According to current tax law, income from profit-sharing is generally subject to self-employment tax, unless the partnership generates income that is exempt from self-employment tax.
Under the proposed tax law, a partner’s share of the income from Investment Services Partnership Interest (ISPI) in an investment company is generally taxed as ordinary income regardless of the type of income at the partnership level if the taxpayer’s taxable income is from all sources Exceeds $ 400,000. In addition, the partner would have to pay self-employment taxes on this income.
Increased base through gift or death
If a taxpayer gives a donee valued assets during his lifetime, according to current tax law, neither the donor nor the donee recognizes the profit from the donation. The giver’s base is transferred to the recipient and the recipient records the profit if the recipient later sells the asset. If a donor dies with assets valued, the donor’s heirs will inherit the asset on an adjusted or augmented basis. The inherited top-up base is the market value of the estimated assets on the date of death of the donor.
Under the proposed tax law, a donor would realize the profit on the estimated asset in the year of the donation.

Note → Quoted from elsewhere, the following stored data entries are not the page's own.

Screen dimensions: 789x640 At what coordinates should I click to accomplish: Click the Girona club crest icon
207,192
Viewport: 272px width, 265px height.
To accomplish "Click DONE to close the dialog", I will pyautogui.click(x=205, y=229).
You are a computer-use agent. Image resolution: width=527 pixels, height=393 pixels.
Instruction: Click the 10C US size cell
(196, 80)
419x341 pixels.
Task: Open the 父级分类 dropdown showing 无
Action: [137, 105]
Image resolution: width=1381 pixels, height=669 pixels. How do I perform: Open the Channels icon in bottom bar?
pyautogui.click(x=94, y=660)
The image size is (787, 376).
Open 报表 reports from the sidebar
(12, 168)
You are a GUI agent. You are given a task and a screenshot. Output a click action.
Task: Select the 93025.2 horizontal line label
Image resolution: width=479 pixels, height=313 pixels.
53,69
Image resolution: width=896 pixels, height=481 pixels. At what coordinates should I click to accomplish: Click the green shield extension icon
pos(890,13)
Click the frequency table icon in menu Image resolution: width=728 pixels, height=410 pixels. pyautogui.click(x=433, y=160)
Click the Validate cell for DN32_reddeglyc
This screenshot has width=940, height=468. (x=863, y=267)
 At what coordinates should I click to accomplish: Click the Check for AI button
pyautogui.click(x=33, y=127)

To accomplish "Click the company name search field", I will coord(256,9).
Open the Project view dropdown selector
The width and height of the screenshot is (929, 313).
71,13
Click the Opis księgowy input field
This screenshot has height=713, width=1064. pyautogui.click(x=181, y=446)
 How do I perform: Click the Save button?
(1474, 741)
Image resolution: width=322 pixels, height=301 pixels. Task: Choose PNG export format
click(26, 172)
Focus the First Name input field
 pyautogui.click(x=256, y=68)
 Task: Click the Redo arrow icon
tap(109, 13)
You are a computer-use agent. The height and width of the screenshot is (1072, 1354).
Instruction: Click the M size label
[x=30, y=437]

The realized amount is the market value of the asset on the day of the gift above the giver’s base. For a deceased owner who has estimated assets at the time of death, the realized gain is equal to the fair value on the date of death of the owner above the base of the owner.
Social security tax ceiling
Under current tax law, income and wages from self-employment are subject to social security tax of 12.4% and income tax of 2.9% of Medicare tax, either through the Self Employment Contribution Act (SECA) or the Federal Insurance Contribution Act (FICA) . The social security tax of 12.4% is levied up to a certain upper limit. In 2021, the upper limit is $ 142,800. An additional 0.9% Medicare tax is levied on high income taxpayers whose income is above a certain level. General partners and sole traders pay SECA from their net trading or business income. Limited partners are excluded by law from paying their distributing shares in the partnership’s income to the SECA, but they pay the SECA for their guaranteed payments that apply to services performed for or on behalf of the partnership. S Corporation shareholders are not subject to SECA tax. However, S Corporation shareholders must pay fair wages for services rendered that are subject to FICA.
Under the proposed tax law, all business or business income from high-income taxpayers would be subject to Medicare tax at 3.8%. More specifically, for taxpayers with adjusted gross income in excess of $ 400,000, the definition of net investment tax would be changed to include gross income and profits from businesses or businesses that are otherwise not subject to employment tax. In addition, any net capital gains tax revenue collected under both the current law and the proposed expansion would go to the Hospital Insurance Trust Fund. In addition, limited partners and LLC members who have a significant interest in their respective businesses and provide services would be subject to SECA tax on their distributing portion of income, subject to certain thresholds. In addition, S Corporation owners materially involved in the trade or business would be subject to SECA taxes on their distributing portion of corporate income, subject to certain thresholds.
The content of this article is intended to provide general guidance on the subject. Expert advice should be sought regarding your specific circumstances.